B. Plainte déposée en vertu de l'article 26 de la Constitution

B. Plainte déposée en vertu de l'article 26 de la Constitution
  • a) Allégations contenues dans la plainte
    1. 15 Cette plainte, datée du 17 juin 1987, était signée de MM. Henri Georget, délégué employeur, Niger; Johan von Holten, délégué employeur, Suède; Hiroshi Tsujino, délégué employeur, Japon; Javier Ferrer Dufoll, délégué employeur, Espagne; Arthur Joao Donato, délégué employeur, Brésil; Raoul Inocentes, délégué employeur, Philippines; Wolf Dieter Lindner, délégué employeur, République fédérale d'Allemagne; Tom D. Owuor, délégué employeur, Kenya; et Ray Brillinger, délégué employeur, Canada. Par des communications séparées, M. Roberto Favelevic, délégué employeur, Argentine, et M. Vincente Bortoni, délégué employeur, Mexique, s'étaient associés à la plainte.

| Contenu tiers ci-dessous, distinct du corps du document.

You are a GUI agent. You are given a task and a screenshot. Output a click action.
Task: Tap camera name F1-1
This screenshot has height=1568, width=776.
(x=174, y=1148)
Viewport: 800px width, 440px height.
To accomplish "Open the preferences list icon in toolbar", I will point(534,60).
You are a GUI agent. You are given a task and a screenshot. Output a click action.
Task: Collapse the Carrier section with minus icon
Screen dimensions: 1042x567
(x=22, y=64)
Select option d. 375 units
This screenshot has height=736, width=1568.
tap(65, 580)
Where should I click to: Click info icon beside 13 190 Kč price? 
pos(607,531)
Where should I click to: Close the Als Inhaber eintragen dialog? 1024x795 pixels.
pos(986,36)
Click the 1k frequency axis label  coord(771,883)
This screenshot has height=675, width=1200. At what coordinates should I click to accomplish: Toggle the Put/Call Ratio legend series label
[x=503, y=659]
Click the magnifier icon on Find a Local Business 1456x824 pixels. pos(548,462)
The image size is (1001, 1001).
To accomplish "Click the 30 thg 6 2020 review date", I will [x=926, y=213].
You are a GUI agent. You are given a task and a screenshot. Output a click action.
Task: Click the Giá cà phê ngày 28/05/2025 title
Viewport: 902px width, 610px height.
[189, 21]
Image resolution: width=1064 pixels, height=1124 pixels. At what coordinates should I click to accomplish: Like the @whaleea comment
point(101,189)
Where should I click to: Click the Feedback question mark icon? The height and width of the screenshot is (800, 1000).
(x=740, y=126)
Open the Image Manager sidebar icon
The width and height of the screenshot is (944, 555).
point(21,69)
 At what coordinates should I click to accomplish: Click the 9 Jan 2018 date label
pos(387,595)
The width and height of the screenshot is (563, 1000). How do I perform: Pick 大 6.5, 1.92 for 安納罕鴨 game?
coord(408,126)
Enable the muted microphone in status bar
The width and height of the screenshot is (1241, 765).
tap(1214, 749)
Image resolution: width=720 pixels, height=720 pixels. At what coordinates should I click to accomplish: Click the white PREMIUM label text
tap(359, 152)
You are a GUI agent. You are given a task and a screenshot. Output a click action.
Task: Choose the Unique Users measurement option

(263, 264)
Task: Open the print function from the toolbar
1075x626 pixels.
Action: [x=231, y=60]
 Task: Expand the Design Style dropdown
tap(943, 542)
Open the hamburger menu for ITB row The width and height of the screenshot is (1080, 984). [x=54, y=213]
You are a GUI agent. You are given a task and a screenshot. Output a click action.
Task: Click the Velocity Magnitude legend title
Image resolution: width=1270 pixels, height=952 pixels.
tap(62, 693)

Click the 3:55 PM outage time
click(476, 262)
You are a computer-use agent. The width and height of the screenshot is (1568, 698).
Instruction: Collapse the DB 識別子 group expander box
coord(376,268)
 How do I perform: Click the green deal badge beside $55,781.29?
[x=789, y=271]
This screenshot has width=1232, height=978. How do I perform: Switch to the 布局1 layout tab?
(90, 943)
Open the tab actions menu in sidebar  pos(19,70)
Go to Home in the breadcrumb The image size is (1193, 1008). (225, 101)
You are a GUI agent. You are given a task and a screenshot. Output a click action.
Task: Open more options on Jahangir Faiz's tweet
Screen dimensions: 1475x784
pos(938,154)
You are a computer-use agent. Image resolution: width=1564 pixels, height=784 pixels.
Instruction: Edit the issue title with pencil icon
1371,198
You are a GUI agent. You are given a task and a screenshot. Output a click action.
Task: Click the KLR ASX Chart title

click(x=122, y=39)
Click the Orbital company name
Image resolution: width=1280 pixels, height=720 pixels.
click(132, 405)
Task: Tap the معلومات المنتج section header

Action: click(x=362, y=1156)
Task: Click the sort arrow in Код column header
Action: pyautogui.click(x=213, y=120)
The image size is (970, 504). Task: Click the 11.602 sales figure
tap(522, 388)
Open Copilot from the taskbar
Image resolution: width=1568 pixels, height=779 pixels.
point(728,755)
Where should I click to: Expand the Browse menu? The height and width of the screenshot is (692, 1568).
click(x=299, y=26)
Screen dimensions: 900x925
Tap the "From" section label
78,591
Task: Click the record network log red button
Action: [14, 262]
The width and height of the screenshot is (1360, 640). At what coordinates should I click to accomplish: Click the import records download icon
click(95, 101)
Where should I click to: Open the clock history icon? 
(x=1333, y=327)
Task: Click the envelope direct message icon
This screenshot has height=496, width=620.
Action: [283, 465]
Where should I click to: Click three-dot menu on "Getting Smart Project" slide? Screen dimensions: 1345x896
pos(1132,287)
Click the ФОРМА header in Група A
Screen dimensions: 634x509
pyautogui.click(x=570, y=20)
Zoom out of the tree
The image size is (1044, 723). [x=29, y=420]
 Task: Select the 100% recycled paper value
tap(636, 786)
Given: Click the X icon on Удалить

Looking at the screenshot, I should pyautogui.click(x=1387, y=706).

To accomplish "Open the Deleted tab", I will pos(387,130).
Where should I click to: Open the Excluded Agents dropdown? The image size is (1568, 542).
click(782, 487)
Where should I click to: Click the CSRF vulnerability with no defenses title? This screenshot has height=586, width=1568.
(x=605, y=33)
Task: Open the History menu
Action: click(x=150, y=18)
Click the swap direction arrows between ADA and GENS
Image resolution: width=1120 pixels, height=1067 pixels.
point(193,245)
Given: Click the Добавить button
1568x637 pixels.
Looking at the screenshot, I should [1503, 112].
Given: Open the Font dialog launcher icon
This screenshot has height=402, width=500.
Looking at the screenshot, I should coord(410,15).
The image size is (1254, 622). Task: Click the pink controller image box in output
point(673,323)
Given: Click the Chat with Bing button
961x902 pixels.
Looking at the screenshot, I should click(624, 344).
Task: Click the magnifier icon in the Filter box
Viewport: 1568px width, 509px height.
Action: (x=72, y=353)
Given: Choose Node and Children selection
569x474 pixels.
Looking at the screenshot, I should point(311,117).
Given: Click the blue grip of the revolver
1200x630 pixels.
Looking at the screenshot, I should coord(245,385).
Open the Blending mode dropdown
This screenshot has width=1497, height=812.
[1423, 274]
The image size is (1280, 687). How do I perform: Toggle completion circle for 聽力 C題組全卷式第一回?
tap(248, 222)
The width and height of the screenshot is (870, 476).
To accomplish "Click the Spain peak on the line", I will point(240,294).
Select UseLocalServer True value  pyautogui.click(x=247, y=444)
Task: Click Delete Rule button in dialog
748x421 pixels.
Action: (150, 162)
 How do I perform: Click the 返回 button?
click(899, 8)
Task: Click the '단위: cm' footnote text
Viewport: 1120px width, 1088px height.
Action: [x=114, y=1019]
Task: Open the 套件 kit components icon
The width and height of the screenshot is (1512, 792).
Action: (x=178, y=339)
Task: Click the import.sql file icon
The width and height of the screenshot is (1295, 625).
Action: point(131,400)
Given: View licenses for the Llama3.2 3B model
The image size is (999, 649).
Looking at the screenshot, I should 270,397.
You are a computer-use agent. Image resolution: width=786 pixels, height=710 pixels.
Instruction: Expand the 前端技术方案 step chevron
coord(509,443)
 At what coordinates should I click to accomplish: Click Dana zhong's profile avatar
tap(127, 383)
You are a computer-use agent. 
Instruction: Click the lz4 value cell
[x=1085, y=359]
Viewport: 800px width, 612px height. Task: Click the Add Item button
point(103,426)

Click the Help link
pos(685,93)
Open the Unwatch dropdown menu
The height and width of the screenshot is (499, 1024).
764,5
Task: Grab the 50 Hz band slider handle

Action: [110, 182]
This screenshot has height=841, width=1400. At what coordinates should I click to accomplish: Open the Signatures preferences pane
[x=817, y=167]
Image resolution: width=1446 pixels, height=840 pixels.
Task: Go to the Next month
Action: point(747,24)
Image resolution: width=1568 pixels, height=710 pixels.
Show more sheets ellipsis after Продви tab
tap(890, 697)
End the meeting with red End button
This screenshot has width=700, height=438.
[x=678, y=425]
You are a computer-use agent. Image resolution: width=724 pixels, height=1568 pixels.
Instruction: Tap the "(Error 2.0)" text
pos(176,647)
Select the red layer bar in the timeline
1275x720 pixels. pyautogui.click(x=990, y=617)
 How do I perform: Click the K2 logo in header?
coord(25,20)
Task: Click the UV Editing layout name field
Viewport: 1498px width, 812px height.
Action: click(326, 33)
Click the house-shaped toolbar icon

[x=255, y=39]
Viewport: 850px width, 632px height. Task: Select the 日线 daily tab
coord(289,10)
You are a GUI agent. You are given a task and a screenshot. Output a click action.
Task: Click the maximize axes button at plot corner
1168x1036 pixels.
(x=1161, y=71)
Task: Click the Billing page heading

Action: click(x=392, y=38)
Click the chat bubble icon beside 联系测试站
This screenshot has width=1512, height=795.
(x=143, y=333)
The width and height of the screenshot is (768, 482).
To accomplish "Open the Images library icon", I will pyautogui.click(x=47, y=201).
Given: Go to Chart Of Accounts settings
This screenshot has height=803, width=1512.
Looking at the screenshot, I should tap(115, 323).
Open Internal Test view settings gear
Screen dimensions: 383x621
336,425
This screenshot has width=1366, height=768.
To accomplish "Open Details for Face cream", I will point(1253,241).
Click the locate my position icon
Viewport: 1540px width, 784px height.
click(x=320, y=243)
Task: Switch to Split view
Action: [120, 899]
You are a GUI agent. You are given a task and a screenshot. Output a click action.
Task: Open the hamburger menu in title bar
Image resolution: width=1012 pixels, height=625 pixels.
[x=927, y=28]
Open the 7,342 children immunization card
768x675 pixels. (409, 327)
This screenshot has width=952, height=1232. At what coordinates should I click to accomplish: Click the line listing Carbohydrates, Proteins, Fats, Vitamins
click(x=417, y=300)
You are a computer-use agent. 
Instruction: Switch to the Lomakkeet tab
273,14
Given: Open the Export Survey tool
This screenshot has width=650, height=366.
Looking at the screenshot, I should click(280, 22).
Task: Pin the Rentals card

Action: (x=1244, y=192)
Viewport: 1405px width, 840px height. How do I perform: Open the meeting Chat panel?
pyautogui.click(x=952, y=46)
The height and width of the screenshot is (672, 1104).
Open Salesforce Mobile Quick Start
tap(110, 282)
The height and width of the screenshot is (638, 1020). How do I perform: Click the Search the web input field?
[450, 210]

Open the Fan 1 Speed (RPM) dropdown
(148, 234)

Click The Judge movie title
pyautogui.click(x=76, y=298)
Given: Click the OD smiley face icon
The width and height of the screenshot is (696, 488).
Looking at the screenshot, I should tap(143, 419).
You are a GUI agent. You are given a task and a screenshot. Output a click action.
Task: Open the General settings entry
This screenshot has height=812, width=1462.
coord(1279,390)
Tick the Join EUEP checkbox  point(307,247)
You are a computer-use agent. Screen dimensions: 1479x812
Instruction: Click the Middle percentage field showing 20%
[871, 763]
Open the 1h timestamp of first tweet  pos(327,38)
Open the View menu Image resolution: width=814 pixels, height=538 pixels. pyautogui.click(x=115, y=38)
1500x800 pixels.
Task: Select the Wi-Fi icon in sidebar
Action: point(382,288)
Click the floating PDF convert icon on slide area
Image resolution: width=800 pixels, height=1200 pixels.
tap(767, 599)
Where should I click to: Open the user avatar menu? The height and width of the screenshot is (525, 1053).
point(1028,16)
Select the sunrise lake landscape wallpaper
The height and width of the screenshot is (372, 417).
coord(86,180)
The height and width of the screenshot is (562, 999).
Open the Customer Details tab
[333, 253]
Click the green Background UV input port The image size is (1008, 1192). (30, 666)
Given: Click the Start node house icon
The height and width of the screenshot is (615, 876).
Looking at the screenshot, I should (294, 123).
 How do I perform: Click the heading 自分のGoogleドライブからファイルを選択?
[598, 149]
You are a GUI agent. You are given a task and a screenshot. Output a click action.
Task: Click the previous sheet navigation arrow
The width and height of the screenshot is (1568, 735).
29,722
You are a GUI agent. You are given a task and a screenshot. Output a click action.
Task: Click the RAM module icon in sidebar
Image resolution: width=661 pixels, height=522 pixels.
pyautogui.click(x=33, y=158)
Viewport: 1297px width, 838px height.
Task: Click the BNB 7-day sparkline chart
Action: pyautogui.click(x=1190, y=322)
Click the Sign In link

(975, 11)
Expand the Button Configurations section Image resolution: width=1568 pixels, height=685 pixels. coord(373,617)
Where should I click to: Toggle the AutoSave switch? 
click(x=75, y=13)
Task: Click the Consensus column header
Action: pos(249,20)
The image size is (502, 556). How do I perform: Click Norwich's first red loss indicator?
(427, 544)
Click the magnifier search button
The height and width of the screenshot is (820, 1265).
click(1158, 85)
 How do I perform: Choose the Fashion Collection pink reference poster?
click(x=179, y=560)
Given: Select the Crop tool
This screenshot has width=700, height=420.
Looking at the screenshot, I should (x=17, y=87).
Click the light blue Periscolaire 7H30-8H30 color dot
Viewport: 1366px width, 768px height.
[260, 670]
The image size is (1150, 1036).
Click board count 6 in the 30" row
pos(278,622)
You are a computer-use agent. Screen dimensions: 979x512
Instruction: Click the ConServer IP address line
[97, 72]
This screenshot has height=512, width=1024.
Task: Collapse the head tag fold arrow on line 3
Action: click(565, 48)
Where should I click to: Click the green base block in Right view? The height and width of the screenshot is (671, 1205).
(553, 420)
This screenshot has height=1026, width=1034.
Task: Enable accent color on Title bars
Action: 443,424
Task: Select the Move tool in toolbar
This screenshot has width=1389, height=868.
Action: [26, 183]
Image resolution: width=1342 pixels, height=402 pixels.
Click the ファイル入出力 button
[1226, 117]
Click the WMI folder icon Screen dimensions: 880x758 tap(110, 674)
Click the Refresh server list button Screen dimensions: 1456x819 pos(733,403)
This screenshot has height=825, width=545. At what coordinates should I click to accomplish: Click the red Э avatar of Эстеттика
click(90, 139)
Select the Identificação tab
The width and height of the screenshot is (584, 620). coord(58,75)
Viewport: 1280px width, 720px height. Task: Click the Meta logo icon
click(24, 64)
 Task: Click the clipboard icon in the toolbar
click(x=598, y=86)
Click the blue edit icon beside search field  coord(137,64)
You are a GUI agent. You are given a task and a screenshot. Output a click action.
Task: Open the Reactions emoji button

    2. 16 Dans leur communication, les plaignants rappelaient que, depuis 1981, 21 plaintes au moins avaient été déposées au BIT par des organisations de travailleurs et d'employeurs relatives à des violations par le gouvernement du Nicaragua de ses obligations en vertu de la convention no 87. Les violations avaient consisté en meurtres (cas no 1007), agressions physiques (cas nos 1031, 1129, 1169, 1185 et 1298), tortures (cas nos 1283 et 1344), arrestations arbitraires (cas nos 1007, 1031, 1047, 1084, 1129, 1148, 1169, 1185, 1208, 1283, 1298, 1344 et 1351), violations de domicile (cas nos 1129 et 1148), pillages de bureaux (cas nos 1129 et 1298), confiscation de propriétés (cas no 1344), restrictions à la liberté de mouvement (cas nos 1103, 1114, 1129, 1317 et 1351), violations de la liberté d'expression (cas nos 1084, 1129 et 1283) et nombre d'autres questions comprenant la non-reconnaissance d'organisations de travailleurs indépendants jusqu'à ce que des plaintes puissent être présentées au BIT. Toute organisation professionnelle d'employeurs ou de travailleurs qui ne se soumettait pas à l'autorité du Front sandiniste de libération nationale (FSLN) était, selon les plaignants, l'objet de répression par le gouvernement soit par l'intermédiaire de ses fonctionnaires, soit par celui de gangs organisés. Dans les faits, le Nicaragua était en état d'urgence depuis plusieurs années. Cet état d'urgence avait été continuellement prolongé, le plus récemment par le décret no 245 du 9 janvier 1987. Les plaignants ajoutaient que l'état d'urgence était utilisé par le gouvernement pour supprimer tous les droits et libertés essentiels à l'exécution satisfaisante de la convention no 87 et pour supprimer toute opposition aux intérêts de l'autorité. Par ailleurs, une nouvelle Constitution avait été promulguée en janvier 1987 qui déniait implicitement aux employeurs le droit de s'associer dont ils jouissaient précédemment, tout en l'accordant à beaucoup d'autres catégories de personnes, ce qui était, pour les plaignants, une violation évidente de l'article 2 et de l'article 8, paragraphe 2, de la convention no 87.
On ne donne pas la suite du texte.